§ **Problem description**: Please repeat the listing exactly, starting at its first line and stopping after the line that contains "Task: Open the color wheel adjustment icon".

§ **Dataset records**:
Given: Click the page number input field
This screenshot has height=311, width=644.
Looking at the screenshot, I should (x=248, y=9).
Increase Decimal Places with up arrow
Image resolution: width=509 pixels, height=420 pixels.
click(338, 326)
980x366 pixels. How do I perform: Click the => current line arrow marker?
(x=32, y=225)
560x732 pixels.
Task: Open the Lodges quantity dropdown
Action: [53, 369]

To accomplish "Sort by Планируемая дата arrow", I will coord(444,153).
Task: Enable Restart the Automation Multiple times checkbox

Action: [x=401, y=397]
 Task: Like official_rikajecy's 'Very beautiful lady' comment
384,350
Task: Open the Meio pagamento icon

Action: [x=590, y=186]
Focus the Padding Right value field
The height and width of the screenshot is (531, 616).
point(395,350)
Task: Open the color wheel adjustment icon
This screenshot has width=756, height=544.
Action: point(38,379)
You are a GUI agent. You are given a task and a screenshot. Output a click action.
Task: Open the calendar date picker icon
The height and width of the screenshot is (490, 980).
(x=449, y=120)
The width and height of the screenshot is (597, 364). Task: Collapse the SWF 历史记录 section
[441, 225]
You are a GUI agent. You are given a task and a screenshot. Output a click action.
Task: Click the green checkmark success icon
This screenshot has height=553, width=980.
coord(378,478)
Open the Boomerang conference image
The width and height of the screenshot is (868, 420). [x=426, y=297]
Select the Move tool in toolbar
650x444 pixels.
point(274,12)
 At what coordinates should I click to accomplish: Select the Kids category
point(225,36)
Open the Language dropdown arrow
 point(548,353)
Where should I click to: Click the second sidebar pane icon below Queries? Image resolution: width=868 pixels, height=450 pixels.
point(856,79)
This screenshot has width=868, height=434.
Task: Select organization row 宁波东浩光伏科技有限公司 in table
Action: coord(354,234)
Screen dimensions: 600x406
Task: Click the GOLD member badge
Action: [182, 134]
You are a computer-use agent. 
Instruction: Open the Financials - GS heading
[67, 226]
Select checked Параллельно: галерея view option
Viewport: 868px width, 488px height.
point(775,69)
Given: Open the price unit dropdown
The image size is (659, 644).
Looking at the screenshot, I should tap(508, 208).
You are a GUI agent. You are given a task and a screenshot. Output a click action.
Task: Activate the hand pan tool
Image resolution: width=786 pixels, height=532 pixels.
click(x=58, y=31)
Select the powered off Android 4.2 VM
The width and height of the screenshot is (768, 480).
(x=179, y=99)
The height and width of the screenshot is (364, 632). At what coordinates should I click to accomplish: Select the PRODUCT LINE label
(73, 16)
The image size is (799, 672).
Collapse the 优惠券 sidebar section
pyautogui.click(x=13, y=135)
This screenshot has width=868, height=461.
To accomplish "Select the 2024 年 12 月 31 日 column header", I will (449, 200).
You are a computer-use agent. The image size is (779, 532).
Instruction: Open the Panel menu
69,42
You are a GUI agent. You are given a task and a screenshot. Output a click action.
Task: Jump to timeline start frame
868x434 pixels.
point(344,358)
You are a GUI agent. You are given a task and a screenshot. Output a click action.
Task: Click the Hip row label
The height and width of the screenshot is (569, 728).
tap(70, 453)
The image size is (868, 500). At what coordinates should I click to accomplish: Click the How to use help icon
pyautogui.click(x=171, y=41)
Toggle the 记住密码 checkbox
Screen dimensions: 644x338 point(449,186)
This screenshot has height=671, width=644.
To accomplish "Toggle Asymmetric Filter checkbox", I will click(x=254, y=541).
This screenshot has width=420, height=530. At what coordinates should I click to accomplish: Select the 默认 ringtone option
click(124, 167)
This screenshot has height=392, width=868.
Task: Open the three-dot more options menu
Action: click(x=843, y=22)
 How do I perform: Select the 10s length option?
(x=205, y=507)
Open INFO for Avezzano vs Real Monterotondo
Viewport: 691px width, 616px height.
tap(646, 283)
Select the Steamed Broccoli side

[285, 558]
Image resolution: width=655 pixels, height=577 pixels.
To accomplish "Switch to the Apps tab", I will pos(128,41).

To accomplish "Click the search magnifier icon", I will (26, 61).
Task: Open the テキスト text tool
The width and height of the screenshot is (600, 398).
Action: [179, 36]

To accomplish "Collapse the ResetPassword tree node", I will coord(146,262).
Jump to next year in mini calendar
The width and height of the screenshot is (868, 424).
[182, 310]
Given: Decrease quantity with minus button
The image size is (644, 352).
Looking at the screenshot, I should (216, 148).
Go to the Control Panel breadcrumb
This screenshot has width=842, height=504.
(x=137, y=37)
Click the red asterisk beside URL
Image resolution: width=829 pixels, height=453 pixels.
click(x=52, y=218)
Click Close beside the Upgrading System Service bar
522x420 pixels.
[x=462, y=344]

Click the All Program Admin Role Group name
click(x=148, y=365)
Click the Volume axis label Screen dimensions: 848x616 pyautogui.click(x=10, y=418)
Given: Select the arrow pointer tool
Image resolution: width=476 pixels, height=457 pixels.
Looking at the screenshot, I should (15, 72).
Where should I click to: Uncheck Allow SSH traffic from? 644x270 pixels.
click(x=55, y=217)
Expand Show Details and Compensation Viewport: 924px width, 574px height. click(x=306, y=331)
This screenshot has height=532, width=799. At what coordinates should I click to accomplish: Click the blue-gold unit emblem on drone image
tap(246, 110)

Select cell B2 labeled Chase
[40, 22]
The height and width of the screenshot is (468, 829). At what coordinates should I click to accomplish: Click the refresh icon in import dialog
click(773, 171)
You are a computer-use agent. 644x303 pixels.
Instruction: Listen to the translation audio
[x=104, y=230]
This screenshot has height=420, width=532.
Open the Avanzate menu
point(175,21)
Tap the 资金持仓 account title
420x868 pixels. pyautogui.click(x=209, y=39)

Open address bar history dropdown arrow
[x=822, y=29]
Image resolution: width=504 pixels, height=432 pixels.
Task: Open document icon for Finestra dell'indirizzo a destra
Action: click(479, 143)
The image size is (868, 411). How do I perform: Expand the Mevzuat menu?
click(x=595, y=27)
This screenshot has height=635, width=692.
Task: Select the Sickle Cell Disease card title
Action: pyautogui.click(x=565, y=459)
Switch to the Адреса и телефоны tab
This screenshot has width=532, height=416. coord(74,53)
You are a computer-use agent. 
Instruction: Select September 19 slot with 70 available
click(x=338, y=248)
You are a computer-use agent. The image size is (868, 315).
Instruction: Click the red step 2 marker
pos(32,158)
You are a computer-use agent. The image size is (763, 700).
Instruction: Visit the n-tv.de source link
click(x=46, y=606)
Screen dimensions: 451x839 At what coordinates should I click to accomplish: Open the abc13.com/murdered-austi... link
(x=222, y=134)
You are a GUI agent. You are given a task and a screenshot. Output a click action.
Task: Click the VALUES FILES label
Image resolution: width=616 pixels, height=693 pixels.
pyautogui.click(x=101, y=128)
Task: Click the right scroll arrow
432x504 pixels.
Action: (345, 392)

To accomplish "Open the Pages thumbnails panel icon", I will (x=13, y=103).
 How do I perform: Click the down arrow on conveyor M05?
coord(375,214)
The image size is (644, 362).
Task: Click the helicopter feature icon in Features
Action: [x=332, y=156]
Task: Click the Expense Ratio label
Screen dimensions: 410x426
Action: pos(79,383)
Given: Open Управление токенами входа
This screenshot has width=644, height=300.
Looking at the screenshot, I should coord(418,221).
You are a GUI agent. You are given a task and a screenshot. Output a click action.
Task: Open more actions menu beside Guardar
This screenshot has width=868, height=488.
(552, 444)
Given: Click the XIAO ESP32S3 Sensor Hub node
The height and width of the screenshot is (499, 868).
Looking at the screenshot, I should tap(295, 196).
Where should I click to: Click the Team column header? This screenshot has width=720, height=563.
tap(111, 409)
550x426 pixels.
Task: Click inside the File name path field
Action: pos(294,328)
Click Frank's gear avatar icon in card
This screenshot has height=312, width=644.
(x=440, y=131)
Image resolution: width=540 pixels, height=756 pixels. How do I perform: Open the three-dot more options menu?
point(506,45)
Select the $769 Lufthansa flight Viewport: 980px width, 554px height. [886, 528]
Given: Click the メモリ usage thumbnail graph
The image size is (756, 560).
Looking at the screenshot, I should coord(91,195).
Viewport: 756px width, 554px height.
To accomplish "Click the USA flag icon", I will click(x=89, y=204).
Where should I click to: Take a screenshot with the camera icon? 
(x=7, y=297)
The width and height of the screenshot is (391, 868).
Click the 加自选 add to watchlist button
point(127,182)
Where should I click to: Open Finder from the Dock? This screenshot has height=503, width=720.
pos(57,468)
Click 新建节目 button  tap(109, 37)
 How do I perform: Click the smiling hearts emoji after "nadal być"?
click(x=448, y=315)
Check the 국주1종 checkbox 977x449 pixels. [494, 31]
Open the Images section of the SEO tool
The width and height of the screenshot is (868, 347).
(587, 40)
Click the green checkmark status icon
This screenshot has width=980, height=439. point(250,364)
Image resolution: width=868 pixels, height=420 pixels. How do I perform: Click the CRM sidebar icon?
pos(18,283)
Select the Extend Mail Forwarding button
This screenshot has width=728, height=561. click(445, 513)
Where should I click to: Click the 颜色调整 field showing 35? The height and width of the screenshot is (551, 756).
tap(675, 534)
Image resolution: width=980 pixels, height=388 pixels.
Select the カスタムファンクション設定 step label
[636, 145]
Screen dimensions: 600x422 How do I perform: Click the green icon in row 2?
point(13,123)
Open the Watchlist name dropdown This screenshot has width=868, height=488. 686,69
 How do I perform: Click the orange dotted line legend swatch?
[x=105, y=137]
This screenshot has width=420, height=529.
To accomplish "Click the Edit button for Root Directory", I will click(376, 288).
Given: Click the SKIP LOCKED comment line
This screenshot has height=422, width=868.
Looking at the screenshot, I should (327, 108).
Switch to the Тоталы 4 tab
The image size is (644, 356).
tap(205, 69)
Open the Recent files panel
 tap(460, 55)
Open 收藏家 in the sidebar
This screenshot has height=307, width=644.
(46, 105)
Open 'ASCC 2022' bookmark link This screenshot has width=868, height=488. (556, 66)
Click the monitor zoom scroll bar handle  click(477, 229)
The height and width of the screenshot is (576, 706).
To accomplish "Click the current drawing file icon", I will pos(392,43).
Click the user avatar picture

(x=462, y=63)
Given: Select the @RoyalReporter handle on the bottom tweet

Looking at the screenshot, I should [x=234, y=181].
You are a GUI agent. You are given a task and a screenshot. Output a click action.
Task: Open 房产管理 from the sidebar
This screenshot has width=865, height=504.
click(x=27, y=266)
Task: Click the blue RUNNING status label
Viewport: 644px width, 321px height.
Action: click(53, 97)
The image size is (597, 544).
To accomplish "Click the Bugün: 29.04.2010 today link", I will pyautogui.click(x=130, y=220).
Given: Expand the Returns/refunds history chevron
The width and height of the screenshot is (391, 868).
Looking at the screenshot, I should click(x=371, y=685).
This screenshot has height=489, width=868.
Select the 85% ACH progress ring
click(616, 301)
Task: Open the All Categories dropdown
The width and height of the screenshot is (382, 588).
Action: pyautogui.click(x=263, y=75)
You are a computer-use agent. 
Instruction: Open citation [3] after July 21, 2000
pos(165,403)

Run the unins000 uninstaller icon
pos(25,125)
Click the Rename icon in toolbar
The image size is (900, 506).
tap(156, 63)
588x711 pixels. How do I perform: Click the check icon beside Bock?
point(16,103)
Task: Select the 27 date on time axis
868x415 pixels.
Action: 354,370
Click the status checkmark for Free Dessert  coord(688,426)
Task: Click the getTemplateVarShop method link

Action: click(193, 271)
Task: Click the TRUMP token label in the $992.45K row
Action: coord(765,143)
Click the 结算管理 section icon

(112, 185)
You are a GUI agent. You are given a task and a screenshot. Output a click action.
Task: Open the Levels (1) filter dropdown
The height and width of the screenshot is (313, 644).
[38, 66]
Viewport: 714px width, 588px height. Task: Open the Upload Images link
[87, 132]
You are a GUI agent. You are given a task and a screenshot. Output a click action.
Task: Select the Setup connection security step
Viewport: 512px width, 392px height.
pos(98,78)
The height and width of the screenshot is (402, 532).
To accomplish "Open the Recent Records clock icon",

§ **The answer**:
Given: Click the page number input field
This screenshot has height=311, width=644.
Looking at the screenshot, I should (x=248, y=9).
Increase Decimal Places with up arrow
Image resolution: width=509 pixels, height=420 pixels.
click(338, 326)
980x366 pixels. How do I perform: Click the => current line arrow marker?
(x=32, y=225)
560x732 pixels.
Task: Open the Lodges quantity dropdown
Action: [53, 369]

To accomplish "Sort by Планируемая дата arrow", I will coord(444,153).
Task: Enable Restart the Automation Multiple times checkbox

Action: [x=401, y=397]
 Task: Like official_rikajecy's 'Very beautiful lady' comment
384,350
Task: Open the Meio pagamento icon

Action: [x=590, y=186]
Focus the Padding Right value field
The height and width of the screenshot is (531, 616).
point(395,350)
Task: Open the color wheel adjustment icon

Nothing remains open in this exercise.